Goodbye, Sectors! Well, Almost…
The 2MGUI (GUI in this case stands for Guinness, not Graphical User Environment) utility (by the same author as 2M) went further and reduced the sector overhead to the barest minimum: One sector per track. Obviously since the FDC does not support arbitrary sector lengths, some trickery must have been involved.
Reading arbitrary length sectors is in fact not particularly difficult. As long as the sector length stored in the sector ID on the medium is longer than the actual length, the DMA controller can be programmed for the desired length and all requested bytes will be transferred. The read command will presumably fail (because it won’t find a valid CRC), but that can be solved by manually calculating a checksum and storing it in the sector’s data field.

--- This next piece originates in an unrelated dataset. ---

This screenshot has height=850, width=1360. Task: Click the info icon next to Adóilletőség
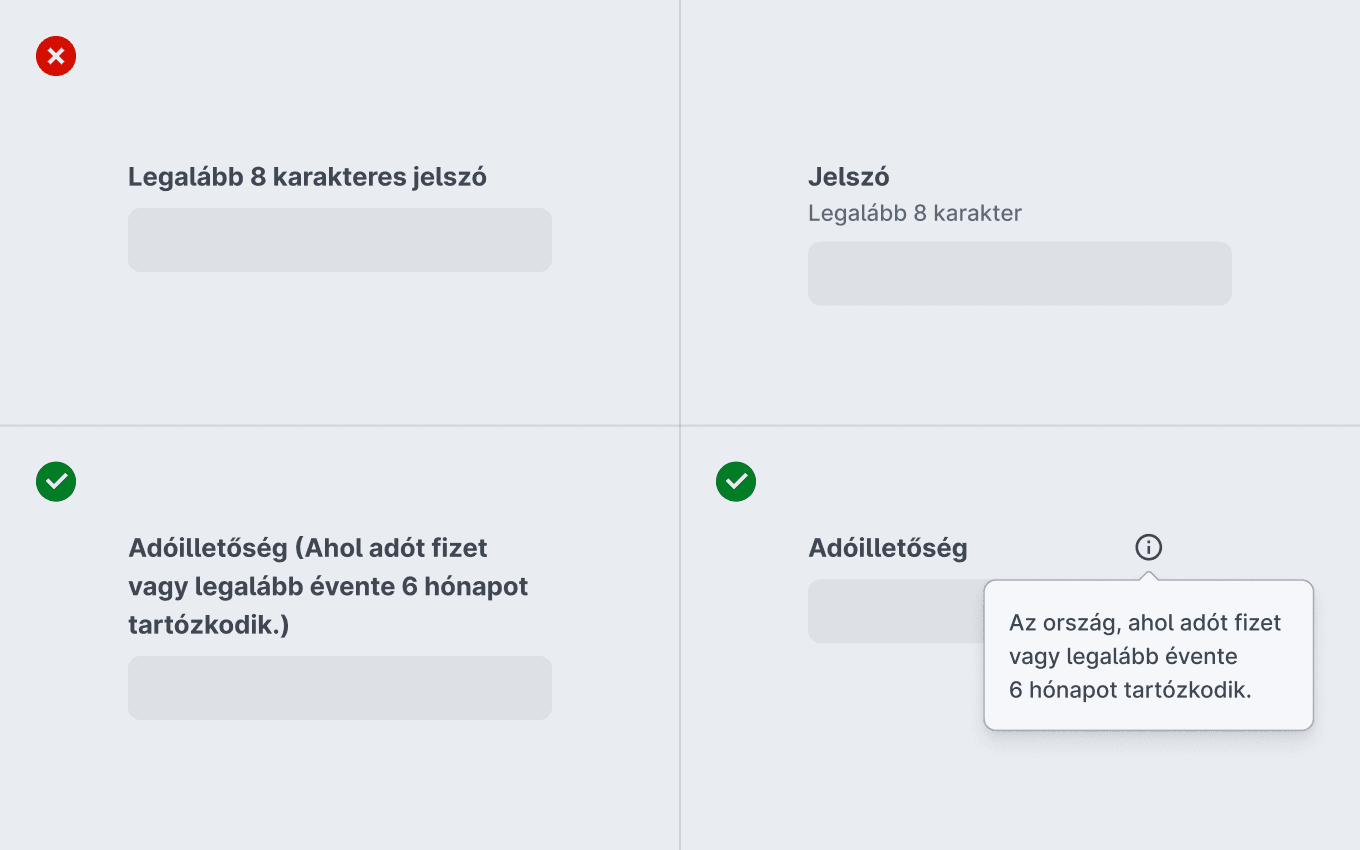coord(1149,547)
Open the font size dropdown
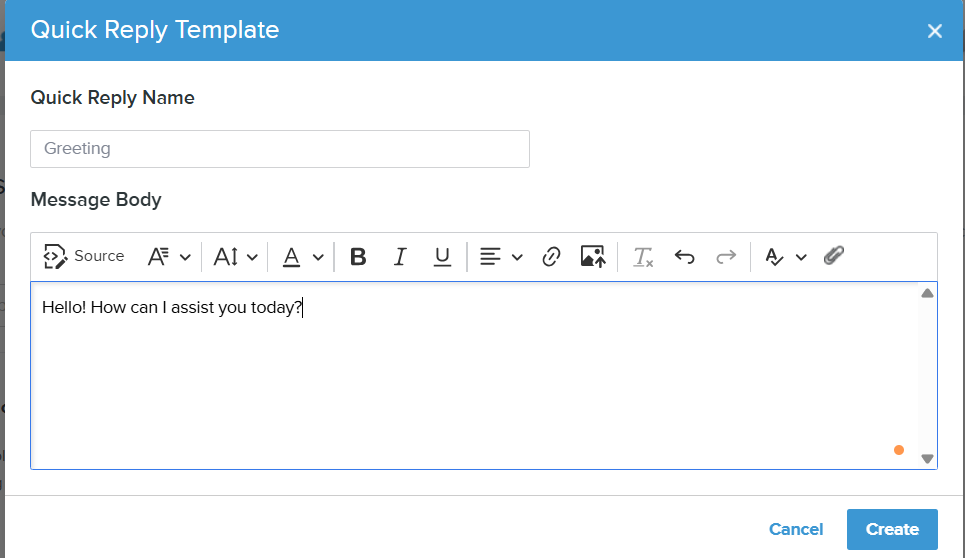The image size is (965, 558). pos(237,257)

Writing such sectors is considerably more difficult. 2MGUI formats tracks with one nominally 128-byte sector but its length indicating 16 KB (for HD floppies) or 32 KB (for ED media). That’s the easy part, but it explains how a single over-size sector can take up an entire track.

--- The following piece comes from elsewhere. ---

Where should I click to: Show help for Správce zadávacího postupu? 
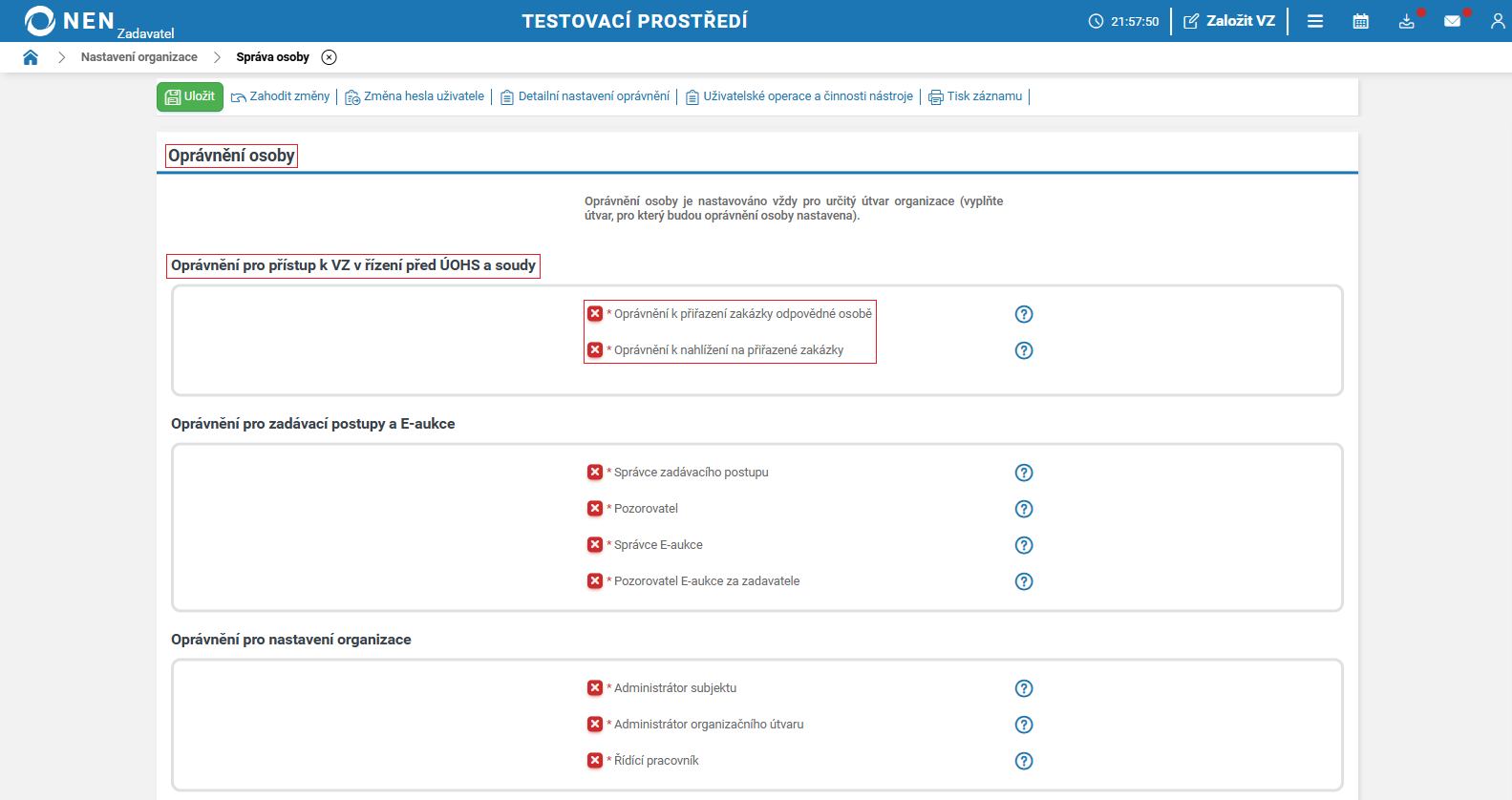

Writing the sector data is tricky because even if the FDC receives less than a full sector’s worth of data, it will keep writing zeros until the end of sector and will calculate and write a CRC. Since writing a full 16KB sector would overwrite the sector’s header and the first few thousand bytes of data at the beginning of the track, 2MGUI resets the FDC before that can happen.
2MGUI can operate in non-DMA mode where the data is fed to the FDC directly byte by byte. This is relatively straightforward because the FDC is reset after writing the desired number of bytes. In DMA mode, the 8254 PIT (Programmable Interval Timer) is used to precisely measure how long it takes to write the desired amount of data. Once the time elapses, the FDC is reset.

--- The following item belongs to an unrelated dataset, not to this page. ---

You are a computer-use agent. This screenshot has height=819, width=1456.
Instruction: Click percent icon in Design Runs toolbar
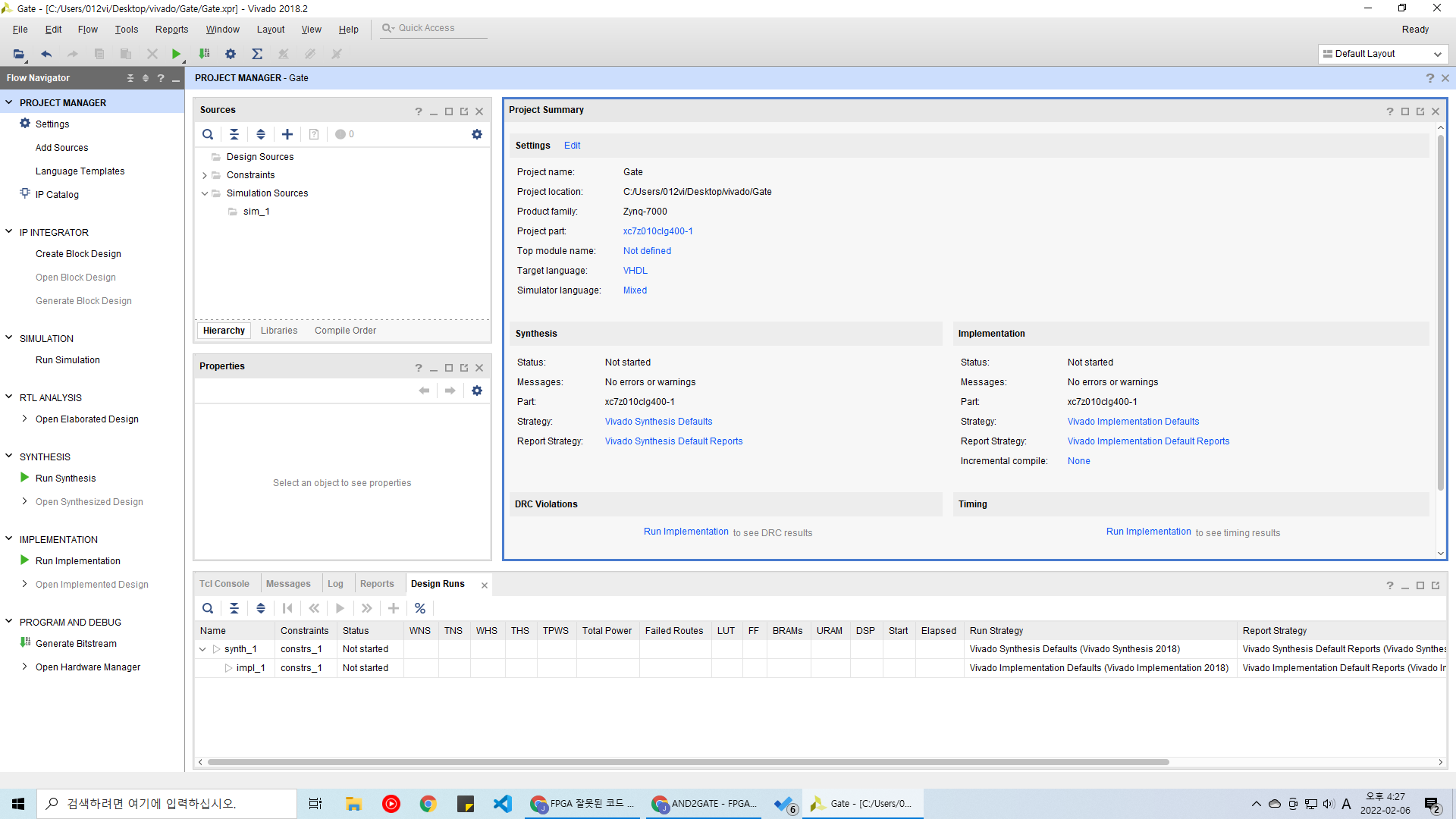419,608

Regardless of whether non-DMA or DMA mode is used, interrupts must be disabled for the entire duration of track write (at least 200 milliseconds), in the former case to avoid underruns and in the latter case to avoid overwriting the beginning of the sector/track.
This is why 2MGUI remained a proof-of-concept utility and why its documentation mentions that it is not suitable for use in multi-tasking environments. However, all the negatives aside, it is highly likely that 2MGUI truly reaches the limit of floppy capacity achievable on PC hardware.
As to why 2MGUI works at all, understanding the FDC operation provides the answer. A read command starts delivering data to the host as soon as it finds the requested sector ID, which 2MGUI does provide. The fact that the end of the sector is missing does not in any way affect the data stored before the cut-off. The same is true for writing sectors—the fact that the write command is forcibly terminated before it completes does not in any way impact the data written before the command was aborted.
The maximum capacity achievable with 2MGUI cannot be generally stated because it depends on the hardware used. It can be over 2,000,000 bytes when using 82 tracks and slower-rotating drives.
It is an interesting fact that any 2MGUI disk (at least with a sufficient gap) should be readable in any system, but it may not be writable. The reason for this is that the FDC data separator locks on the data rate actually delivered by the drive, and can thus handle somewhat more (or less) than the nominal 500 kbps. On the other hand, when writing data, the nominal data rate is used and systems with faster-spinning drives simply won’t be able to write as many bytes per track.
All standard data formats, and even extended data formats like 2M or XDF, are designed with enough safety margin to be readable and writable on all systems. Their purpose was always to increase storage capacity, not implement a new form of copy protection.